TL;DR: (in random order) Debian Linux / Apache / PHP / MySQL / Python / Puppet / KVM / Qemu / PostgreSQL / Tomcat / GlassFish / Logstash / ElasticSearch / HAProxy / Graphite / Heartbeat / Pacemaker / Postfix / Icinga / NFS / DRBD / OCFS2 / Ext4 / Varnish / Unbound / POSIX File Permissions / Git / Kibana / Docker / Awesomeness

Who We Are

Kumina has been around since 2007, but we’re slow growers. Our ideal is to grow no larger than 10-12 people. Expansion should be done by automating the hell out of our work and making ourself obsolete so we can persue new knowledge and improve our own workflow. We stand behind the ideals of open source software and prefer working with packages from Debian. Our customers are very diverse, from large magazines to stockphoto sellers, from large multinational corporations that cater to telecom companies to a small foundation that helps people who kicked a bad habit back to work. The biggest common denominator between the customers are that they all run webapplications. We want to provide top quality services, whether it’s on our own VM platform, a customer’s own hardware or somewhere else entirely. We’re always innovating and trying to find new solutions to old problems. We take the time to implement proper solutions and tend to dislike workarounds for problems.

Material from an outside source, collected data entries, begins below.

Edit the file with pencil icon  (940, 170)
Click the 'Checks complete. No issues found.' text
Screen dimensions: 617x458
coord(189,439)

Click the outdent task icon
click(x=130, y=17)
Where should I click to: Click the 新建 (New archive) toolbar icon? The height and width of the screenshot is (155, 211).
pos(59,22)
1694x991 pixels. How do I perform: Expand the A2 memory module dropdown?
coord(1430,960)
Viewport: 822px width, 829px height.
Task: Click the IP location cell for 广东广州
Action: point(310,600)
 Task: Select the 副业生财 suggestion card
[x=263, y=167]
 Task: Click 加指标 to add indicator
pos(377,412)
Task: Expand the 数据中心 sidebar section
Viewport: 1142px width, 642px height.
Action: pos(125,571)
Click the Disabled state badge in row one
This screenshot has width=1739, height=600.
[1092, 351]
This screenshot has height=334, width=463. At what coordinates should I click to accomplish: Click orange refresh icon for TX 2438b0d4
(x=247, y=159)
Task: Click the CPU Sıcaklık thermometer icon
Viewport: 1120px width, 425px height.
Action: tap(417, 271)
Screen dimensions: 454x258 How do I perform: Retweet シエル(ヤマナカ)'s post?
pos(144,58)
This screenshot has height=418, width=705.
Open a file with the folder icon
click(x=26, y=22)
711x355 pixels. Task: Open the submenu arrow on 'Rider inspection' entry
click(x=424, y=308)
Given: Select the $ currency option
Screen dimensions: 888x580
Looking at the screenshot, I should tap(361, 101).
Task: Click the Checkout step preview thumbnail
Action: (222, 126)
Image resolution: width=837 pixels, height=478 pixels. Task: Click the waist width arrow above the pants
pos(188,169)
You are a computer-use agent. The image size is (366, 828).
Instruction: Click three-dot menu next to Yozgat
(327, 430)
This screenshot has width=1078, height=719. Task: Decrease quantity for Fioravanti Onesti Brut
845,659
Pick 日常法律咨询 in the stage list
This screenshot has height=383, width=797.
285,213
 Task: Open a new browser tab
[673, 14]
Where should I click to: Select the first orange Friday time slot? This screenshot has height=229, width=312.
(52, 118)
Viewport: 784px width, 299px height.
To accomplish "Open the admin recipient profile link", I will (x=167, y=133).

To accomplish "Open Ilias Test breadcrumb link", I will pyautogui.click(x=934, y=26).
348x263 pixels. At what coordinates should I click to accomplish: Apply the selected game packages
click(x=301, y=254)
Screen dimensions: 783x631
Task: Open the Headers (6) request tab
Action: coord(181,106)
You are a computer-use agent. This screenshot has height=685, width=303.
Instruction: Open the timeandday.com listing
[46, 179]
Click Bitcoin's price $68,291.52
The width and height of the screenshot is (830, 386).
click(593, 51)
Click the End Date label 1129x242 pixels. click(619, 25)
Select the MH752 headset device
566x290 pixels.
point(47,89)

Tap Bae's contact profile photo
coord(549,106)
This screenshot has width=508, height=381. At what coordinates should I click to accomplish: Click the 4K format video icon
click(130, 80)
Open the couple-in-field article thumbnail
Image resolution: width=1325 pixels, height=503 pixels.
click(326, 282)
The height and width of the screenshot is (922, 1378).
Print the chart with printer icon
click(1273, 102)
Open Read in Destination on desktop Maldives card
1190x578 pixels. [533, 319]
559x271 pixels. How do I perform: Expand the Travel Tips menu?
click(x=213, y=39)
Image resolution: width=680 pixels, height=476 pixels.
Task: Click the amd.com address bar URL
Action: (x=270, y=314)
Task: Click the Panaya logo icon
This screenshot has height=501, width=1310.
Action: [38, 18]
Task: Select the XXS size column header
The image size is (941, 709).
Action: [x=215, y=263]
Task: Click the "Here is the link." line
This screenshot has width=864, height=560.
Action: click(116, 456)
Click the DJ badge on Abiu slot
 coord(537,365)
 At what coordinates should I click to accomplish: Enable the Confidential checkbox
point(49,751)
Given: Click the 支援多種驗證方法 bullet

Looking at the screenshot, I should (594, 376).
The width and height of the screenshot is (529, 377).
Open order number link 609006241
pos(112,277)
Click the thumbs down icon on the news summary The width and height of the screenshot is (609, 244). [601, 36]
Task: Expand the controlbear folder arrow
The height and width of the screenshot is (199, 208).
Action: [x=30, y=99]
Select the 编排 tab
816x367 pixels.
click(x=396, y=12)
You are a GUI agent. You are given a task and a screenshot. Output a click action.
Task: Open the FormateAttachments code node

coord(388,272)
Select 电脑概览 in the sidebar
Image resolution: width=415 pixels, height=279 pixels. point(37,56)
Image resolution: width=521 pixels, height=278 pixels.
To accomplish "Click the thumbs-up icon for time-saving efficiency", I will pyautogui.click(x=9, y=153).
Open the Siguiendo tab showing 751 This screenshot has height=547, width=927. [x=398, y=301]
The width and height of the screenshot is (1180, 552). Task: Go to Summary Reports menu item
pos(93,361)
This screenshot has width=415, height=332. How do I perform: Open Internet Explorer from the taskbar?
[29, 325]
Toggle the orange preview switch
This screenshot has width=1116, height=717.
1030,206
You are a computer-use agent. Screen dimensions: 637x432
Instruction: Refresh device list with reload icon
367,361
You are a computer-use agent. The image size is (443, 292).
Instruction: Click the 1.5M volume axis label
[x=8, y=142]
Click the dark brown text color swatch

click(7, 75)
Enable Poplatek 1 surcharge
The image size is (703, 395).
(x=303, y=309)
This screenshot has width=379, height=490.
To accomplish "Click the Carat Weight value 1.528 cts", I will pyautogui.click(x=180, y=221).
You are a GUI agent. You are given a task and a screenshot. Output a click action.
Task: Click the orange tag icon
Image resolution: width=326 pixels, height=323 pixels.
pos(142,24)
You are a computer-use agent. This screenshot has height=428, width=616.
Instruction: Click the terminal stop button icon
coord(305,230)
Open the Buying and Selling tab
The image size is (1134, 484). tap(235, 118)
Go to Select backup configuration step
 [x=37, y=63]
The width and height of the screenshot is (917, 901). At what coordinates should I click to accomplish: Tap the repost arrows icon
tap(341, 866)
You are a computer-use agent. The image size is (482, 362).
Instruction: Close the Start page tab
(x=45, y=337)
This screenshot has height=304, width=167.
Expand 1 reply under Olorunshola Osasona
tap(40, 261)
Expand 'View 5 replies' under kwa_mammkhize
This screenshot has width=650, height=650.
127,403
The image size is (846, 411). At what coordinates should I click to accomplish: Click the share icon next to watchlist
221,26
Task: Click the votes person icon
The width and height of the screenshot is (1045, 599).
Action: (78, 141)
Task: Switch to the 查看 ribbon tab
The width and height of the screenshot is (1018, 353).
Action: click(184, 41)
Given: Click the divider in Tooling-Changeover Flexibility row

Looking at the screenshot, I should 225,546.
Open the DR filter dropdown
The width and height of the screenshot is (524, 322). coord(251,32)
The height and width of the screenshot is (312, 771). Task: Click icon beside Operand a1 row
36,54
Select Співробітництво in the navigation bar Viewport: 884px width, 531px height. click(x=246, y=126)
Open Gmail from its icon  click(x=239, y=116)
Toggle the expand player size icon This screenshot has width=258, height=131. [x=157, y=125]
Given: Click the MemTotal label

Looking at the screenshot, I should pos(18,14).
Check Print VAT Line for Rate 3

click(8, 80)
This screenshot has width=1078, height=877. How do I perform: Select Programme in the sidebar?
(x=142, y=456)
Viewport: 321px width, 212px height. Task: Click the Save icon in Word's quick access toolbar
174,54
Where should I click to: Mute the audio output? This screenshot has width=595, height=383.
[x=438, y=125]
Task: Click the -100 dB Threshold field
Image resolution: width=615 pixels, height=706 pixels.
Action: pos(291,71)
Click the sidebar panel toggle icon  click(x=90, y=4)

Your coworker’s Linux experience range from 15+ years to almost 2 years of experience, so there’s always something to learn or teach.

Who We Are Looking For

The most important quality we’re looking for is someone who fits into our team. We can be pretty chaotic, direct, obnoxious, distracted, distractive, busy and hyperactive, all at the same time, no kidding. You need to be able to work in this environment and although there are lots of moments in which everyone is focussed on their task, it can change in the blink of an eye.

We’re looking for someone with Linux/Unix experience, Debian Linux experience is preferred, but mostly because that’s what we use. If you’re a CentOS person and do not mind switching and learning about Debian, that’s fine too. The top of this post has a list of software we interact with on a regular basis, knowledge and experience with a few of them would be appreciated. We do not have actual LPI certifications (although we have some good books in our bookcase regarding LPI), but having knowledge equivalent to LPI level 2 is definitely preferred.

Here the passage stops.